El editorial de este periódico reprochaba la semana pasada a José Borrell que durante el debate sobre los Presupuestos del Estado para 1999 se hubiera limitado a criticar el proyecto del Gobierno y no hubiera expuesto "cuáles son sus opciones alternativas en materia de inversión pública o protección social". El debate parlamentario, ayuno de ese deseable contraste de alternativas, se había quedado en "esgrima fútil".La crítica es, por desgracia, poco realista. Nos guste o no, los debates políticos rara vez desvelan nuevas ideas: legislatura tras legislatura la oposición, cualquiera que sea su signo, se limitará a criticar las propuestas del Gobierno, sin enunciar en detalle las suyas propias. El motivo es obvio: suponiendo que las tenga buenas ¿cómo va a ser la oposición tan ingenua de "dar ideas" al Gobierno, para que éste, pasado un tiempo decoroso, las "piratee" y ponga en práctica como si fueran propias? Así que, durante la legislatura la oposición formulará tan sólo propuestas que sepa inviables o que resulten inaceptables ideológicamente para su rival. Salvo cuando el desgaste de un Gobierno envejecido en el poder o paralizado por sus fracturas internas aconseje rematarle con un temprano alarde de frescura intelectual, la oposición sólo presentará iniciativas novedosas en vísperas de las elecciones, confiada en que la sorpresa impida su inmediato plagio.

El debate político es, pues, un singular ejemplo de actividad en competencia -la pugna electoral entre los partidos- carente de un sistema de patentes que proteja las innovaciones de cada competidor: tan pronto sean desveladas públicamente, las nuevas ideas e iniciativas políticas podrán ser plagiadas.
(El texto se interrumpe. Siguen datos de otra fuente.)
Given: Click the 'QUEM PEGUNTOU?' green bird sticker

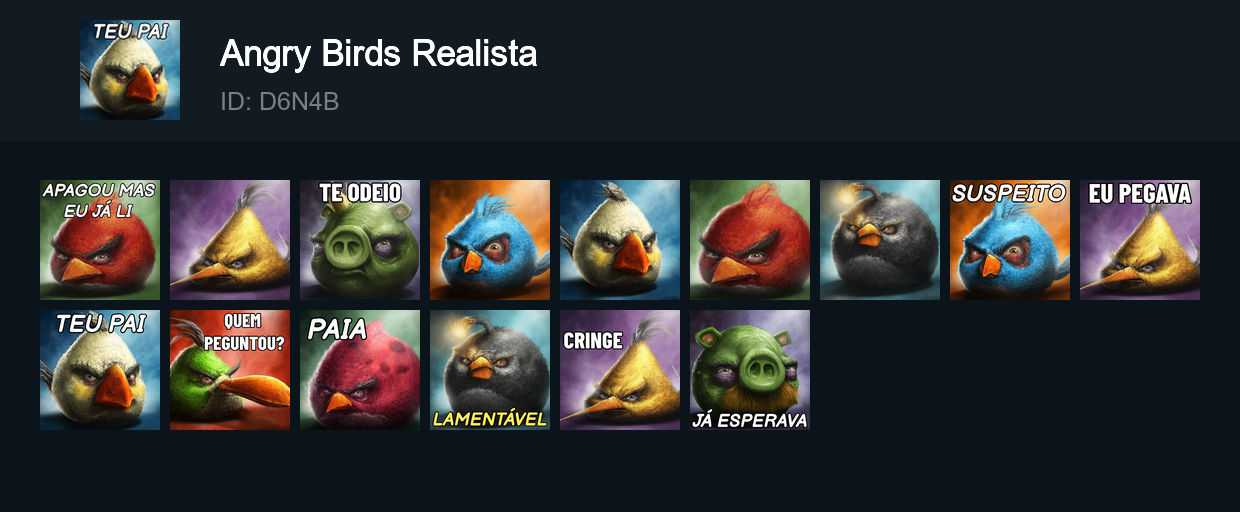Looking at the screenshot, I should [x=230, y=370].

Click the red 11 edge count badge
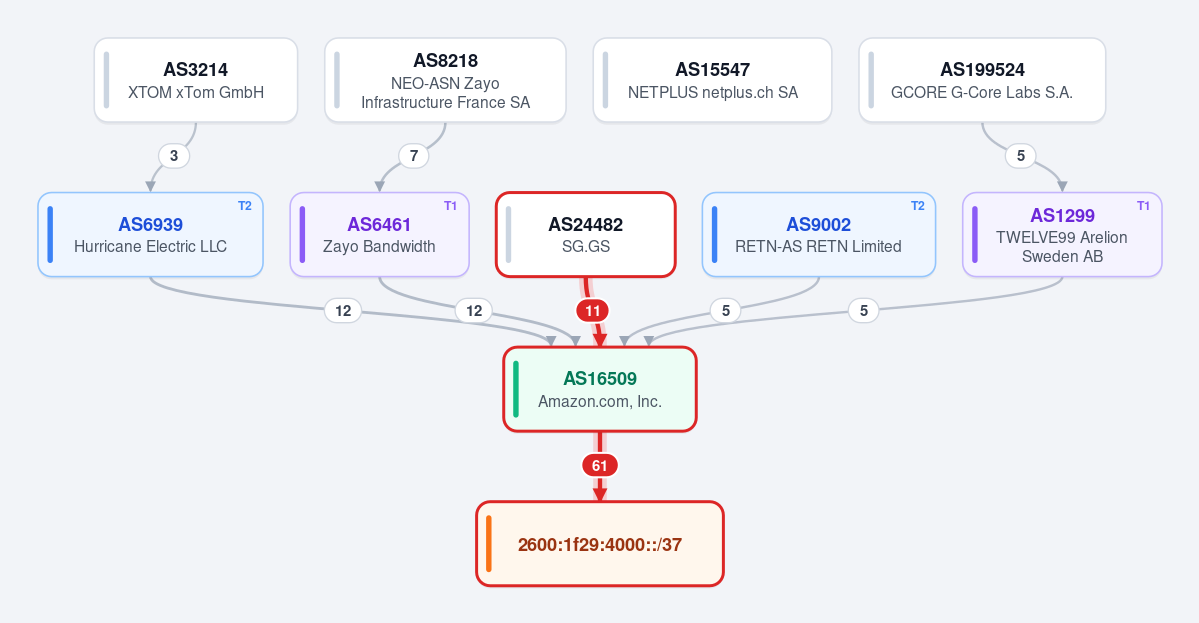[x=593, y=311]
Tan filantrópico régimen -pensarán los idealistas- facilitará la inmediata puesta en práctica de cuantas brillantes iniciativas promuevan el bienestar colectivo. Por desgracia -replicarán con razón los realistas- también reducirá el estímulo para que sus potenciales autores las alumbren y difundan.

La no-patentabilidad de una idea política podrá suplirse en ocasiones manteniéndola en secreto hasta el momento político propicio. De ahí algunos casos famosos de "espionaje industrial" (el célebre escándalo del hotel Watergate respondió, como se recordará, al interés del presidente Nixon por conocer con antelación los planes electorales del Partido Demócrata). Pero al partido con suficiente paciencia le bastará con incorporar al propio ideario las medidas provechosas que defendió el partido rival en previas legislaturas o en anteriores elecciones. Surgirán entonces los reproches de quienes, mitad satisfechos, mitad celosos, criticarán al partido rival por "robarles el programa".

Pero la experiencia revela que el electorado es poco sensible a tales acusaciones de "plagio". Así, si en Estados Unidos el presidente Clinton revalidó en 1996 la presidencia haciendo suyas algunas de las ideas que los republicanos habían formulado dos años antes en su "Contrato con América", en 1997 Tony Blair injertaría con gran éxito en su "Nuevo Laborismo" varias ideas económicas defendidas antes por el Gobierno conservador.

Es difícil imaginar un sistema de patentes en política. Si ya es difícil delimitar una "inversión" en materia de propiedad industrial ¿cómo lograrlo en el nebuloso campo de las ideas políticas? Además, cuando la oposición descubra algunas buenas recetas para atajar un problema social acuciante -digamos, el desempleo-, ¿se atrevería alguien a vedar su inmediata puesta en práctica por el Gobierno, invocando la protección de los derechos de quien la inventó? "Los pensamientos (políticos) son libres", cabría decir extendiendo al mundo de la política el viejo aforismo alemán. La inevitable consecuencia de tan elogiable principio será, ay, que el debate parlamentario consumirá cada legislatura en fútiles ejercicios de esgrima intelectual.